Среди наблюдателей за ходом мира мысли одни с восторгом, а другие с ужасом смотрят на возрождение Сверхъестественного, которое проявляется среди нас в формах, расположенных вдоль всей лестницы, которая в данном случае отделяет возвышенное от смешного — от неокатолицизма и мистицизма «внутреннего света» на вершине до нечистых вещей, не заслуживающих упоминания в одном ряду, внизу. По моему скромному мнению, важность этих проявлений часто сильно переоценивается. Существующие формы Сверхъестественного имеют глубокие корни в человеческой природе и, несомненно, будут умирать с трудом; но в эти последние дни им приходится бороться с врагом, чья полная сила только начинает проявляться и чьи силы, набирая мощь год от года, окружают их со всех сторон. Этот враг — Наука, в принятии систематизированного естественного знания, которое в течение последних двух столетий распространило те методы исследования, ценность которых подтверждается ежедневным обращением к Природе, на каждую область, в которой до сих пор признавалось Сверхъестественное.

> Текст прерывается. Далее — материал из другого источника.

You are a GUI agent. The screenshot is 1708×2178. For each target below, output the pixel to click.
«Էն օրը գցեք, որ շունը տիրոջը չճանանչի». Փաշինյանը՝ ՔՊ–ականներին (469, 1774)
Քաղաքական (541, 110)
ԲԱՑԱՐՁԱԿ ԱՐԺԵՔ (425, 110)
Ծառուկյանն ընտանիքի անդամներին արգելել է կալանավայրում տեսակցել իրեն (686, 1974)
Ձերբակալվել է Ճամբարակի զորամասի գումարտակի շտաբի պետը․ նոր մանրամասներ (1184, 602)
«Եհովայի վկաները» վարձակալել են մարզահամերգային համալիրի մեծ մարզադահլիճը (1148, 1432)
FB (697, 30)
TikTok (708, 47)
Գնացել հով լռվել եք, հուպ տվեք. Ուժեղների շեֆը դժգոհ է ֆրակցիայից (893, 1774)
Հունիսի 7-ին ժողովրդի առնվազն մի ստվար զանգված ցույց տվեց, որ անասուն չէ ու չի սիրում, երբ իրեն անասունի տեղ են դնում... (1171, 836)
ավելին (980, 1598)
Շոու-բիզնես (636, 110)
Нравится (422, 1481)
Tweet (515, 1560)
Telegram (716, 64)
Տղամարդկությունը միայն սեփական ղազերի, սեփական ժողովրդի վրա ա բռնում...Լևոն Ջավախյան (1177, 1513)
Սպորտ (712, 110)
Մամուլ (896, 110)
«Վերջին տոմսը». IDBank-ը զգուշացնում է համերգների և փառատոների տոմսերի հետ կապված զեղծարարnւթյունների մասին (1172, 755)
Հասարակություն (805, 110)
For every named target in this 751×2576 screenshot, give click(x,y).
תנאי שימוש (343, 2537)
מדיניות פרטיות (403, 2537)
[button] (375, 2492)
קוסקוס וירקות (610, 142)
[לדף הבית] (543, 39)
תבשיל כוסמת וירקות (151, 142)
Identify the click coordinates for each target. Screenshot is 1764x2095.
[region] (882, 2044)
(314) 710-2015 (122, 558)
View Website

Когда научная историческая критика низвела летописи героической Греции и царского Рима до уровня басен; когда единство авторства «Илиады» было успешно атаковано научной литературной критикой; когда научная физическая критика, после взрыва геоцентрической теории Вселенной и сведения самой солнечной системы к одной из миллионов групп подобных космических пятен, кружащихся на невообразимых расстояниях друг от друга через бесконечное пространство, показала, что сверхъестественные теории о продолжительности Земли и жизни на ней столь же неадекватны, как и теории о ее относительных размерах и важности; не требовалось пророческого дара, чтобы увидеть, что рано или поздно еврейские и раннехристианские записи будут рассматриваться таким же образом; что авторство Гексатевха и Евангелий будет столь же сурово испытано; и что доказательства в пользу правдивости многих утверждений, найденных в Писаниях, должны будут быть действительно сильными, если они должны быть противопоставлены выводам физической науки. По факту, насколько я могу обнаружить, никто, компетентный судить о доказательной силе этих выводов, не решается сейчас сказать, что библейские рассказы о сотворении и потопе истинны в естественном смысле слов повествований. Самое большее, на что решаются современные Примирители, — это утверждать, что словам может быть придан какой-то совершенно иной смысл; и что этот неестественный смысл может, с небольшим трудом, быть манипулирован в некое подобие непротиворечивости научной истине.

Моей целью в эссе (XVI), которое рассматривает повествование о Потопе, было доказать с помощью физической критики, что никакого такого события, как описанное, никогда не происходило; показать недостоверный характер повествования, продемонстрированный литературной критикой; и, наконец, объяснить его происхождение, представив форму тех древних легенд языческой Халдеи, из которых библейская компиляция явно происходит. Мне еще предстоит узнать, что основные положения этого эссе могут быть серьезно оспорены.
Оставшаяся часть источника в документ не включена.